_PROBLEM REQUIREMENTS_.
Each record must appear in the answer exactly as it does in the data.

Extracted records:
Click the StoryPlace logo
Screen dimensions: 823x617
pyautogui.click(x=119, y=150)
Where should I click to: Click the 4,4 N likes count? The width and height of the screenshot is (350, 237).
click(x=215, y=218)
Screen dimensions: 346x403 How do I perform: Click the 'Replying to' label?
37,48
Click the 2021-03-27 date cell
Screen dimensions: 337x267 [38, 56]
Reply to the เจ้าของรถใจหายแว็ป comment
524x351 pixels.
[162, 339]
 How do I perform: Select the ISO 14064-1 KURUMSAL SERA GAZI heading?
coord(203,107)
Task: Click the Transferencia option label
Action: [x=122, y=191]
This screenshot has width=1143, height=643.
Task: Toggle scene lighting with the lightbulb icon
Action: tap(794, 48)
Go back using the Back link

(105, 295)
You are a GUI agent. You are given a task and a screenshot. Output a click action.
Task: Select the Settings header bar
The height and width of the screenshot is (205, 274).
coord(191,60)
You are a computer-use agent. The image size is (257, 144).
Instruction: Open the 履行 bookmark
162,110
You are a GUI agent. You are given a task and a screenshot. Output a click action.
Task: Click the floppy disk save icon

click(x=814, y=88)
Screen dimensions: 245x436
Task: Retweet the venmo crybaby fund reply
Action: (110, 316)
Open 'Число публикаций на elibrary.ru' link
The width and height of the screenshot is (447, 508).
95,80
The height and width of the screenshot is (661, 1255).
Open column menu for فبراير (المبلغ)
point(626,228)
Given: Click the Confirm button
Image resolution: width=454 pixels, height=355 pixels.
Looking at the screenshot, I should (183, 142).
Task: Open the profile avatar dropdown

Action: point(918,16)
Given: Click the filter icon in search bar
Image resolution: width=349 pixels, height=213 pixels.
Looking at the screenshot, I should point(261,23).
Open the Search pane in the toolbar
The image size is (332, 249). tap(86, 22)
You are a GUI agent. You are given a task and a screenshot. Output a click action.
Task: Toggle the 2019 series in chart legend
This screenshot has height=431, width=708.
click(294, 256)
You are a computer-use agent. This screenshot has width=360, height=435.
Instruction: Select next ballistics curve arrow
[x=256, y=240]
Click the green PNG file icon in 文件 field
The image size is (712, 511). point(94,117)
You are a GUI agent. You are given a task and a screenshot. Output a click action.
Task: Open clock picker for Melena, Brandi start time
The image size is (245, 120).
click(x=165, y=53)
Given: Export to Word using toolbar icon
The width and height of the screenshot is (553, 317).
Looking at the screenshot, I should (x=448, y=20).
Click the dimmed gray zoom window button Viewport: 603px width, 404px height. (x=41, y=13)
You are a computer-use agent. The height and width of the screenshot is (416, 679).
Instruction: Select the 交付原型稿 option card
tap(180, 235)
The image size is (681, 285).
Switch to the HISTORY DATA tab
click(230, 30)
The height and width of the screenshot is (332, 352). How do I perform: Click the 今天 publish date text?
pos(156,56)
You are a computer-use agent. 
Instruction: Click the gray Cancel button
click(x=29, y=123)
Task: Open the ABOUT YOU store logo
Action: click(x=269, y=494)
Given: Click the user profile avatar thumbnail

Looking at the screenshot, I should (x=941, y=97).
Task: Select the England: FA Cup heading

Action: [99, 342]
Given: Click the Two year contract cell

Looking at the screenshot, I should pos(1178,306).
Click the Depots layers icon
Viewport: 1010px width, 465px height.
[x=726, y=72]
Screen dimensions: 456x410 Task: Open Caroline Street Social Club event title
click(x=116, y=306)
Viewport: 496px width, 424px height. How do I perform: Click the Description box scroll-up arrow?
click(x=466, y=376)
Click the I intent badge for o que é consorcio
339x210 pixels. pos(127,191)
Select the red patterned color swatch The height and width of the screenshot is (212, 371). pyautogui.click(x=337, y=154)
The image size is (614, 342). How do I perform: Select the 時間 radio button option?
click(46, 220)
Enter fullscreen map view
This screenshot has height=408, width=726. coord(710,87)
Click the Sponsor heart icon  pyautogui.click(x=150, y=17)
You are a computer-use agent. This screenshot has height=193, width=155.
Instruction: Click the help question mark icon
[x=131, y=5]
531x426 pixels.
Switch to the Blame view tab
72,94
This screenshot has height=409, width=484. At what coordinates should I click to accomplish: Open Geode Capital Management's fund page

_TASK RESPONSE_.
Click the StoryPlace logo
Screen dimensions: 823x617
pyautogui.click(x=119, y=150)
Where should I click to: Click the 4,4 N likes count? The width and height of the screenshot is (350, 237).
click(x=215, y=218)
Screen dimensions: 346x403 How do I perform: Click the 'Replying to' label?
37,48
Click the 2021-03-27 date cell
Screen dimensions: 337x267 [38, 56]
Reply to the เจ้าของรถใจหายแว็ป comment
524x351 pixels.
[162, 339]
 How do I perform: Select the ISO 14064-1 KURUMSAL SERA GAZI heading?
coord(203,107)
Task: Click the Transferencia option label
Action: [x=122, y=191]
This screenshot has width=1143, height=643.
Task: Toggle scene lighting with the lightbulb icon
Action: tap(794, 48)
Go back using the Back link

(105, 295)
You are a GUI agent. You are given a task and a screenshot. Output a click action.
Task: Select the Settings header bar
The height and width of the screenshot is (205, 274).
coord(191,60)
You are a computer-use agent. The image size is (257, 144).
Instruction: Open the 履行 bookmark
162,110
You are a GUI agent. You are given a task and a screenshot. Output a click action.
Task: Click the floppy disk save icon

click(x=814, y=88)
Screen dimensions: 245x436
Task: Retweet the venmo crybaby fund reply
Action: (110, 316)
Open 'Число публикаций на elibrary.ru' link
The width and height of the screenshot is (447, 508).
95,80
The height and width of the screenshot is (661, 1255).
Open column menu for فبراير (المبلغ)
point(626,228)
Given: Click the Confirm button
Image resolution: width=454 pixels, height=355 pixels.
Looking at the screenshot, I should (183, 142).
Task: Open the profile avatar dropdown

Action: point(918,16)
Given: Click the filter icon in search bar
Image resolution: width=349 pixels, height=213 pixels.
Looking at the screenshot, I should point(261,23).
Open the Search pane in the toolbar
The image size is (332, 249). tap(86, 22)
You are a GUI agent. You are given a task and a screenshot. Output a click action.
Task: Toggle the 2019 series in chart legend
This screenshot has height=431, width=708.
click(294, 256)
You are a computer-use agent. This screenshot has width=360, height=435.
Instruction: Select next ballistics curve arrow
[x=256, y=240]
Click the green PNG file icon in 文件 field
The image size is (712, 511). point(94,117)
You are a GUI agent. You are given a task and a screenshot. Output a click action.
Task: Open clock picker for Melena, Brandi start time
The image size is (245, 120).
click(x=165, y=53)
Given: Export to Word using toolbar icon
The width and height of the screenshot is (553, 317).
Looking at the screenshot, I should (x=448, y=20).
Click the dimmed gray zoom window button Viewport: 603px width, 404px height. (x=41, y=13)
You are a computer-use agent. The height and width of the screenshot is (416, 679).
Instruction: Select the 交付原型稿 option card
tap(180, 235)
The image size is (681, 285).
Switch to the HISTORY DATA tab
click(230, 30)
The height and width of the screenshot is (332, 352). How do I perform: Click the 今天 publish date text?
pos(156,56)
You are a computer-use agent. 
Instruction: Click the gray Cancel button
click(x=29, y=123)
Task: Open the ABOUT YOU store logo
Action: click(x=269, y=494)
Given: Click the user profile avatar thumbnail

Looking at the screenshot, I should (x=941, y=97).
Task: Select the England: FA Cup heading

Action: [99, 342]
Given: Click the Two year contract cell

Looking at the screenshot, I should pos(1178,306).
Click the Depots layers icon
Viewport: 1010px width, 465px height.
[x=726, y=72]
Screen dimensions: 456x410 Task: Open Caroline Street Social Club event title
click(x=116, y=306)
Viewport: 496px width, 424px height. How do I perform: Click the Description box scroll-up arrow?
click(x=466, y=376)
Click the I intent badge for o que é consorcio
339x210 pixels. pos(127,191)
Select the red patterned color swatch The height and width of the screenshot is (212, 371). pyautogui.click(x=337, y=154)
The image size is (614, 342). How do I perform: Select the 時間 radio button option?
click(46, 220)
Enter fullscreen map view
This screenshot has height=408, width=726. coord(710,87)
Click the Sponsor heart icon  pyautogui.click(x=150, y=17)
You are a computer-use agent. This screenshot has height=193, width=155.
Instruction: Click the help question mark icon
[x=131, y=5]
531x426 pixels.
Switch to the Blame view tab
72,94
This screenshot has height=409, width=484. At what coordinates should I click to accomplish: Open Geode Capital Management's fund page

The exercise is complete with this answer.